- **Excerpt to read**:

Monday, November 14, 2005

Beacon No. 71: Big Brothers/Big Sisters with Guns

PART ONE OF A PROPOSAL.


I attended a DoD-sponsored conference in Carmel last week focused on strategic listening: How might the U.S., and specifically the Defense Department, best listen to the messages other cultures transmit or just emit? This wasn't framed in terms of competing with established electronic eavesdropping capabilities or having more agricultural attachés do spook-work on the side in their host countries; far from it. The DoD was looking for non-traditional ways to find things out.

Some participants thought electronic means would be best for this task—shower the Middle East with computers, Ethernet cable and blogging tools and the kids will just type what's on their minds, i.e. the Web 2.0 approach.

This approach bothered me for many reasons. While blog-watching sounds like an excellent approach for First World countries, someone said during a break that about 60 percent of the world's population has never even made a phone call. The world outside the West and the urbanized Far East is still largely rural and removed from First World modes of self-expression.

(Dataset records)
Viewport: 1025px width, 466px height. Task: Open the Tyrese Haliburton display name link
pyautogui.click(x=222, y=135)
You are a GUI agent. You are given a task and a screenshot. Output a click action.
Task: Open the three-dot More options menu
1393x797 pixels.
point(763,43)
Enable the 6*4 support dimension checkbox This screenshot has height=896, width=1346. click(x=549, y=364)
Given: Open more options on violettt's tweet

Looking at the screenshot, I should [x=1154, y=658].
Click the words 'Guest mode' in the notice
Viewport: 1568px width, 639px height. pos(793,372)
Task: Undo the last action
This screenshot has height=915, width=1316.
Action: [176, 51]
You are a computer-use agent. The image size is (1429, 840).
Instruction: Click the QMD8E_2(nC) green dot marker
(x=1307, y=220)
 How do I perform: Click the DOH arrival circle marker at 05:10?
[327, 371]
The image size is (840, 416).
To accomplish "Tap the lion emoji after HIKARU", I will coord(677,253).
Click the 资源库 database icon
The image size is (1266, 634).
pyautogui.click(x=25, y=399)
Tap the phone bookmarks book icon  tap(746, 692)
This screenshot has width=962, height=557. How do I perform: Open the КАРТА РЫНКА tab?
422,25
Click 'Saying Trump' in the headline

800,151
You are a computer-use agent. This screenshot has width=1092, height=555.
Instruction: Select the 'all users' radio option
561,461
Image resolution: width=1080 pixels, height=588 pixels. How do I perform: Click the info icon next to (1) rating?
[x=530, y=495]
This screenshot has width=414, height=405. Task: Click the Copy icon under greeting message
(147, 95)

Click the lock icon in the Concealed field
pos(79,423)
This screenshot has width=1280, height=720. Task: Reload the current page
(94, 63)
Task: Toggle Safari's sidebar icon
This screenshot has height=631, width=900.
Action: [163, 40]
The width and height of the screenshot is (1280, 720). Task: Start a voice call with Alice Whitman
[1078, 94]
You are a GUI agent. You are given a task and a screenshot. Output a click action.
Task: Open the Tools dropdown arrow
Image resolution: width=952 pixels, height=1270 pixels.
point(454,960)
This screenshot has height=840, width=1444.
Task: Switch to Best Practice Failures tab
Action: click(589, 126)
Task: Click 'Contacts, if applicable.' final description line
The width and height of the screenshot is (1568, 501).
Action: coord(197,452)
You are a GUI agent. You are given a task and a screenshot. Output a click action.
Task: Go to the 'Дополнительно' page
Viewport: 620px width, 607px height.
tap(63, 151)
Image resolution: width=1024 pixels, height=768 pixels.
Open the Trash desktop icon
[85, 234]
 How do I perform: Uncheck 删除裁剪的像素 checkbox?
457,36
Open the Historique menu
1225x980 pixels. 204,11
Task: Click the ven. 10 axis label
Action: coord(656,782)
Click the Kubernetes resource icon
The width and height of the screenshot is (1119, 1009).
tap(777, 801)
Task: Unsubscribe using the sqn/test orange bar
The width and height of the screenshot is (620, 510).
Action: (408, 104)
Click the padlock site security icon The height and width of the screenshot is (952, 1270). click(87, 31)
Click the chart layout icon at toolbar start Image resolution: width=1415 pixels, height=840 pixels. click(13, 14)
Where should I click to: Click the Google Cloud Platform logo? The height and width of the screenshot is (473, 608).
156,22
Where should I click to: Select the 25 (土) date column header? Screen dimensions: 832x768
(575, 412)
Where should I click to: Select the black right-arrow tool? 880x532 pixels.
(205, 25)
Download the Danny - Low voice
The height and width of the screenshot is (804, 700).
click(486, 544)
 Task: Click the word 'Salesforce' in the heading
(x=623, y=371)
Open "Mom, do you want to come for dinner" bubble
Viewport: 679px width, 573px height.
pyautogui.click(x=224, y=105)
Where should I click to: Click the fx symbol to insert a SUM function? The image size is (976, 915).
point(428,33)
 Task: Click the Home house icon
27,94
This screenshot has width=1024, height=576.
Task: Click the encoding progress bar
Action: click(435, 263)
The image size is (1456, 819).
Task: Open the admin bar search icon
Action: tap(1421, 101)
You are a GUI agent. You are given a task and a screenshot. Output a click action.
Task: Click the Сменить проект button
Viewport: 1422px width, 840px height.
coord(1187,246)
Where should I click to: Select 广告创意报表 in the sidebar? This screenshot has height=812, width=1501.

- **Exercise requirements**:
1: In the strategic listening post, give again word for word everything from "I attended a" down to "find things out.".
2: Transcribe the Dataset records rows exactly, everything from the line containing "Image resolution: width=1080" down to the line containing "Action: coord(197,452)", with both of those lines included.

- **Expected outputs**:
1:
I attended a DoD-sponsored conference in Carmel last week focused on strategic listening: How might the U.S., and specifically the Defense Department, best listen to the messages other cultures transmit or just emit? This wasn't framed in terms of competing with established electronic eavesdropping capabilities or having more agricultural attachés do spook-work on the side in their host countries; far from it. The DoD was looking for non-traditional ways to find things out.

2:
Image resolution: width=1080 pixels, height=588 pixels. How do I perform: Click the info icon next to (1) rating?
[x=530, y=495]
This screenshot has width=414, height=405. Task: Click the Copy icon under greeting message
(147, 95)

Click the lock icon in the Concealed field
pos(79,423)
This screenshot has width=1280, height=720. Task: Reload the current page
(94, 63)
Task: Toggle Safari's sidebar icon
This screenshot has height=631, width=900.
Action: [163, 40]
The width and height of the screenshot is (1280, 720). Task: Start a voice call with Alice Whitman
[1078, 94]
You are a GUI agent. You are given a task and a screenshot. Output a click action.
Task: Open the Tools dropdown arrow
Image resolution: width=952 pixels, height=1270 pixels.
point(454,960)
This screenshot has height=840, width=1444.
Task: Switch to Best Practice Failures tab
Action: click(589, 126)
Task: Click 'Contacts, if applicable.' final description line
The width and height of the screenshot is (1568, 501).
Action: coord(197,452)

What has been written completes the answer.